The procedural bug diagnostic tool, MEADOW (Mathematics, Errors, and Automatic Debugging Of Written input), incorporates the content and sequence of handwritten marks made during the execution of a mathematics procedure into the knowledge base of an expert system. The rule-based system then utilizes these process data to analyze the procedure and detect procedural errors. The process data allow analysis of the intermediate steps of a procedure; insight into the problem-solving technique is therefore more finely grained than mere examination of the final result.

A computer input/output device consisting of a flat display and electronic pen are used to collect handwritten process data. MEADOW uses a neural network approach for handwriting recognition and a rule-based for analysis of subtraction procedures. MEADOW then provides interactive feedback incorporating voice narration, visual clues, and animation.

An experiment involving 76 third-grade students in four classrooms is also described. Two varying styles of feedback comprise the treatment groups; namely, student-based feedback, which provides feedback directed at exactly where the individual student went wrong, and domain-based feedback, which reteaches the correct procedure without regard for the individual's specific mistakes. In addition, one control group received Right/Wrong feedback and another control group received no feedback. Students competed a total of forty problems at three levels of complexity and were measured for accuracy both during the learning phase and on a post test.

The system evaluation included handwriting recognition and bug detection rates. The handwriting recognition rate was approximately.88. Full, partial, and unknown bug detection rates were.61,.25, and.13 respectively.

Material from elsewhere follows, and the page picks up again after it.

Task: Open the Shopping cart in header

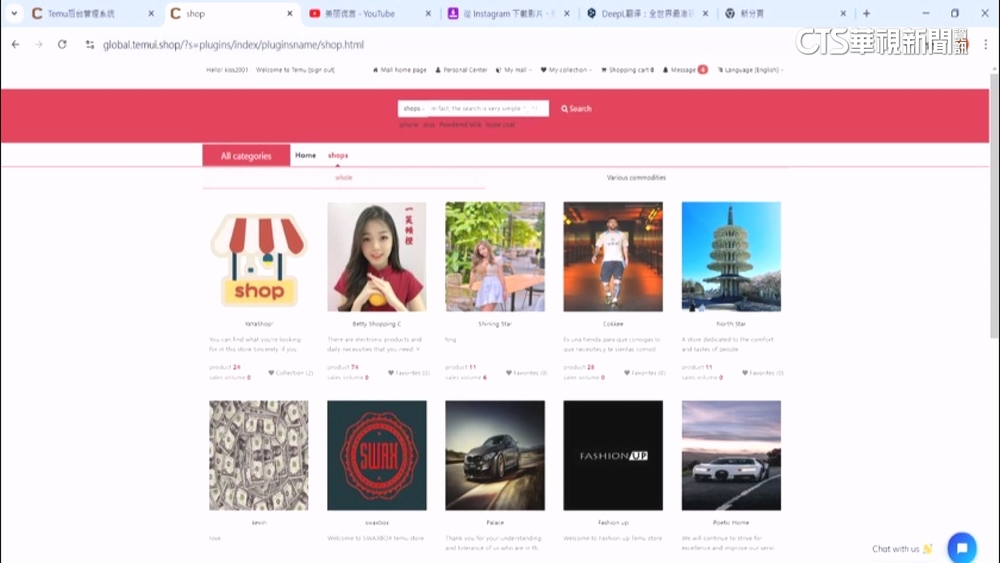Action: tap(627, 70)
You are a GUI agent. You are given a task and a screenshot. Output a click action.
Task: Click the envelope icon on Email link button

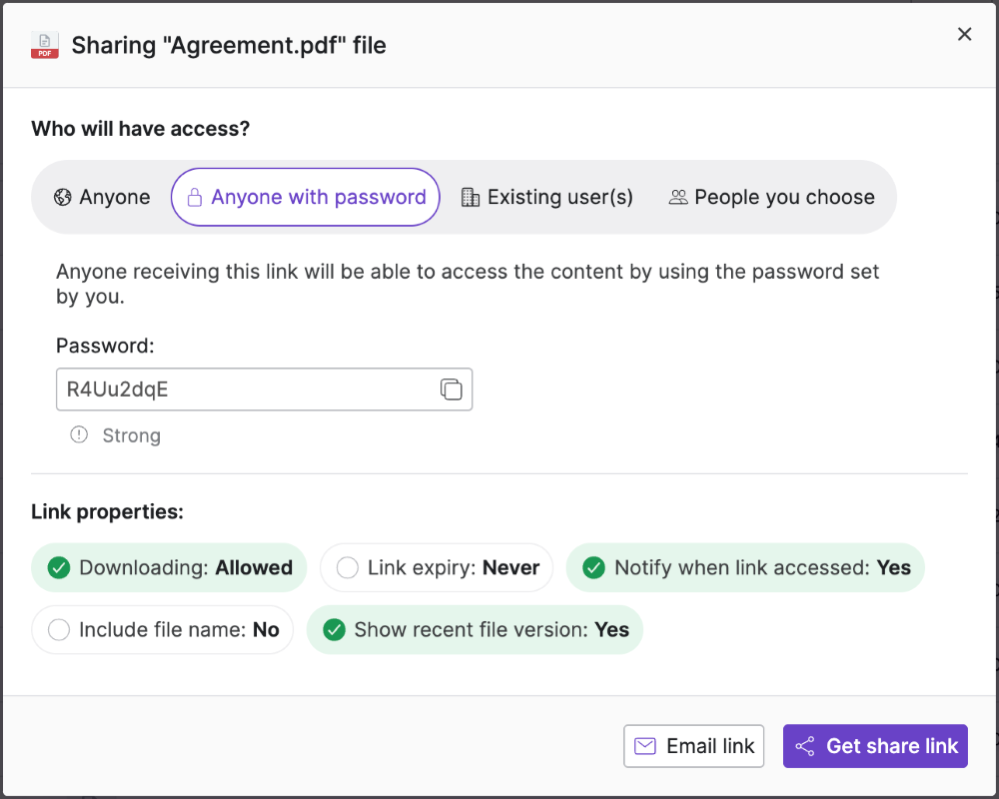tap(645, 746)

Psychological experiment results indicated that student-based feedback was more effective than domain-based feedback. During the course of the experiment, both experimental groups performed significantly better on problem-correctness than the control groups but the experimental groups did not differ significantly from each other. However, both experimental groups showed a linear trend on correctness within each complexity level; the student-based group's trend was significantly greater than the domain-based group at the first level of complexity. Student-based subjects retried problems significantly more than domain-based subjects. A delayed post test found that only student-based subjects performed significantly better than the control groups.